# Reading text
^^^^^^^^

The first was AT&T’s alleged efforts to impede independent manufacturers by affording Western Electric, AT&T’s manufacturer subsidiary, privileged access to the technical specifications of AT&T’s exchange systems. The second was AT&T’s alleged policy of “cross-subsidizing” Western Electric’s development efforts through funds derived from AT&T’s local exchange monopoly, permitting Western Electric to undercut its competitors while passing on its losses to AT&T’s service customers. And the third was AT&T’s alleged “favoritism” — its willingness to buy Western Electric products instead of cheaper, better products manufactured by Western Electric’s competitors.
Manufacturing Appeal, 894 F.2d at 1391-92 (citations omitted); see also Triennial Review, 900 F.2d at 290; Decree Opinion, 552 F.Supp. at 190-92. If an RHC provided a manufacturer with research and development funds in exchange for a continuing share in that manufacturer’s future sales, it could have a significant incentive to pursue each of the designated strategies in an attempt to protect its stake and enhance its earnings. First, the RHC could grant the manufacturer privileged access to its technical requirements or even adopit standards preferentially beneficial to that manufacturer. Such practices could enhance the manufacturer’s competitive position by giving it a substantial advantage in making sales both to the RHC and to third parties within the RHC’s operating region. Second, an RHC might engage in cross-subsidization by paying inflated equipment prices to that manufacturer in order to enable it to undersell its competitors and gain power in other markets. Third, an RHC might purchase its equipment exclusively from a manufacturer in which it has a stake, even if that manufacturer produced a higher-priced or lower-quality product. The existence of such a guaranteed market might enable the manufacturer to achieve economies of scale that would permit lower prices to third-party buyers, thereby increasing the RHC’s royalties, while foreclosing a significant share of the market from independent manufacturers.

^^^^^^^^

# Exercise requirements
Please list every citation in the excerpt above about AT&T and the RHCs, giving each one's short name, volume, reporter and pages.

# Records from a collection
^^^^^^^^

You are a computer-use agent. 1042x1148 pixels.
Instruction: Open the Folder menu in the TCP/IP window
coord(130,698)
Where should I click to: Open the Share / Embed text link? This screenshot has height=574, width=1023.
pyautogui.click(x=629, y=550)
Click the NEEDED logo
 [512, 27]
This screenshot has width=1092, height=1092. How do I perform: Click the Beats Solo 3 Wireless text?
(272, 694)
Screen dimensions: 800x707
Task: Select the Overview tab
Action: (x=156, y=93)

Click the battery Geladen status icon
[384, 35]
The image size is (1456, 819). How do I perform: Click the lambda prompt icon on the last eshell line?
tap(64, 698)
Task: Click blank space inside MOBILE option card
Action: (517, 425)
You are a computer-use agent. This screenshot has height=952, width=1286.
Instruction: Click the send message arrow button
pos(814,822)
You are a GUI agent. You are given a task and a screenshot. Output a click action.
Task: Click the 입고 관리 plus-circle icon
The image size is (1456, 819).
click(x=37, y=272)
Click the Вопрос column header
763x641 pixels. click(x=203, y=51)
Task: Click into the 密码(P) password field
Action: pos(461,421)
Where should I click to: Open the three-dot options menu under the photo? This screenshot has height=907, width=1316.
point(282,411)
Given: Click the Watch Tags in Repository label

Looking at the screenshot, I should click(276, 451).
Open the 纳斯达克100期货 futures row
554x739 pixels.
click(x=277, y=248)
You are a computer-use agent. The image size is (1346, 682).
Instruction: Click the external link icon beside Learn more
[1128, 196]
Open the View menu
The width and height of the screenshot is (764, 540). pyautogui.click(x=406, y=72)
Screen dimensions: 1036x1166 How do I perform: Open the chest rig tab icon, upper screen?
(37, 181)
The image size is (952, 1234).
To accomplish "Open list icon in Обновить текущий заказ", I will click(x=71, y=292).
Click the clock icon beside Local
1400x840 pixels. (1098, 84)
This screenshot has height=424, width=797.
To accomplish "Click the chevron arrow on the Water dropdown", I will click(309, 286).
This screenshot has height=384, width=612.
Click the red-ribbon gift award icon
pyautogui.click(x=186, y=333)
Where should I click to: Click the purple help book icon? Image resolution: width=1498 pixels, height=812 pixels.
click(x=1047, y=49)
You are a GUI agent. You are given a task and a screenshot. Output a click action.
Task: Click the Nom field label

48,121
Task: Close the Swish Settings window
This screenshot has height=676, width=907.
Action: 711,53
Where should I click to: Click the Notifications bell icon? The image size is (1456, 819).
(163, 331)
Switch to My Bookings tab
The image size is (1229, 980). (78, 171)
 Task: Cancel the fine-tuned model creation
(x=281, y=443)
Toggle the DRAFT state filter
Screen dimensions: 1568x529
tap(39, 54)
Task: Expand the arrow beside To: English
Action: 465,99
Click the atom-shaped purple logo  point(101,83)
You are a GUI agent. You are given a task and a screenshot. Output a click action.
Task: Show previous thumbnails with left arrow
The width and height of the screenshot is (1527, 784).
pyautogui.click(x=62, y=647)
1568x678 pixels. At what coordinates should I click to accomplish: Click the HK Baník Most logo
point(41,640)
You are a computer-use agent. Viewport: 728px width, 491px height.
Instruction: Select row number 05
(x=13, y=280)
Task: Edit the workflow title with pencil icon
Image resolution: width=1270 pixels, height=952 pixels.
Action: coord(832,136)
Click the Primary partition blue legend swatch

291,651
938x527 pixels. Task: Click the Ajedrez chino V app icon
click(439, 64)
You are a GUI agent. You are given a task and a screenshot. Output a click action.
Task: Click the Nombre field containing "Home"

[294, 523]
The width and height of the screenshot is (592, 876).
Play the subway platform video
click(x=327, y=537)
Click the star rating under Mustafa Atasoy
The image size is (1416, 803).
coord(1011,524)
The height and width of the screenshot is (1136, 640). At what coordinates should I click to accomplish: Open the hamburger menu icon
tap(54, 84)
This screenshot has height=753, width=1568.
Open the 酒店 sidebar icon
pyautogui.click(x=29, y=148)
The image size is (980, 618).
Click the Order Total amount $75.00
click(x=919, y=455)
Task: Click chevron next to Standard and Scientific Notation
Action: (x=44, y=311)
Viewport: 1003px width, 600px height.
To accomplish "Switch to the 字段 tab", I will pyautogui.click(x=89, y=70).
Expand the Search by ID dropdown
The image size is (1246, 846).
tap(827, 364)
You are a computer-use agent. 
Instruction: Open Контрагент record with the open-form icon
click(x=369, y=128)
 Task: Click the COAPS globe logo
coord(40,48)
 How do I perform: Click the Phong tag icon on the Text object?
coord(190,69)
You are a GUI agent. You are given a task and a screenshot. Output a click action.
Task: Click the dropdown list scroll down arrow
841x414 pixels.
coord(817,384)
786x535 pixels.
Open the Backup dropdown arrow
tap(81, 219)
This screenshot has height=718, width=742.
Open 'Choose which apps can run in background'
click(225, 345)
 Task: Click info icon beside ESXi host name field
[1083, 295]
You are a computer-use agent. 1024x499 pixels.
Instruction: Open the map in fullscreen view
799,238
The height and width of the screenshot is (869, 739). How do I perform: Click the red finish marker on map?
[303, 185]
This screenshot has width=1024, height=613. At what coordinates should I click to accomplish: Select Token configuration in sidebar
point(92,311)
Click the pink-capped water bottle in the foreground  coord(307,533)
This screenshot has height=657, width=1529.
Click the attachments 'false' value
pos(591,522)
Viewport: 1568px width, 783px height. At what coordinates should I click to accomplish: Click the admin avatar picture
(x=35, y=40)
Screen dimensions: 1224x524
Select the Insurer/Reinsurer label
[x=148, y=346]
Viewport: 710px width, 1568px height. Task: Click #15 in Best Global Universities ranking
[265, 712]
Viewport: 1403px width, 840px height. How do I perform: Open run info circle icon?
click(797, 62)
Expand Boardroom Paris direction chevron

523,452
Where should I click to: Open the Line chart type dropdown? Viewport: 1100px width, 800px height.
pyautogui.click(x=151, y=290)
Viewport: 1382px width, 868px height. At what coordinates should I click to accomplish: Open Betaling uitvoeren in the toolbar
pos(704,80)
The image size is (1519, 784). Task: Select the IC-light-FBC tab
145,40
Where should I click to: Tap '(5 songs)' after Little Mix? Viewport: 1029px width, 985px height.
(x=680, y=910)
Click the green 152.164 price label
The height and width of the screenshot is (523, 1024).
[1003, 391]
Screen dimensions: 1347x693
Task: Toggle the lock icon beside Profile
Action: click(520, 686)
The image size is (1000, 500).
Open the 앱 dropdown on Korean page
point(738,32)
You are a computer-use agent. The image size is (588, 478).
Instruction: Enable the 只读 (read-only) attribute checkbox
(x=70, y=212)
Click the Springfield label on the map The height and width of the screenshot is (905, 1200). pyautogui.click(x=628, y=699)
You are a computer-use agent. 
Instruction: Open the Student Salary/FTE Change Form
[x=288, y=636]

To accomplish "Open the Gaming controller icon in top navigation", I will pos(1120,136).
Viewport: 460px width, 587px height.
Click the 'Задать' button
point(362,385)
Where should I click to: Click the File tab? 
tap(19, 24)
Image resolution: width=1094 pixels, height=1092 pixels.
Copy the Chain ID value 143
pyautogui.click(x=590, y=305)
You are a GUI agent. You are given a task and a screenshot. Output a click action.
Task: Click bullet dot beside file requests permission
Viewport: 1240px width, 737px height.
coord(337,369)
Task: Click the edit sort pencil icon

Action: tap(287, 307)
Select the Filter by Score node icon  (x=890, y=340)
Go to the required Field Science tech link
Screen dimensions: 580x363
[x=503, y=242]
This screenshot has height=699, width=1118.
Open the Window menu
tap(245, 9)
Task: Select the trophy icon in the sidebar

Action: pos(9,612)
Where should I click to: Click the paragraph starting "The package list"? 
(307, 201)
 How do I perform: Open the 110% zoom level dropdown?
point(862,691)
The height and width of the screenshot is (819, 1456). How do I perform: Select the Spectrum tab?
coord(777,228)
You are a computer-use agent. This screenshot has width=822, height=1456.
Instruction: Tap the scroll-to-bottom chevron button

^^^^^^^^

# Task answer
- Manufacturing Appeal, 894 F.2d at 1391-92
- Triennial Review, 900 F.2d at 290
- Decree Opinion, 552 F.Supp. at 190-92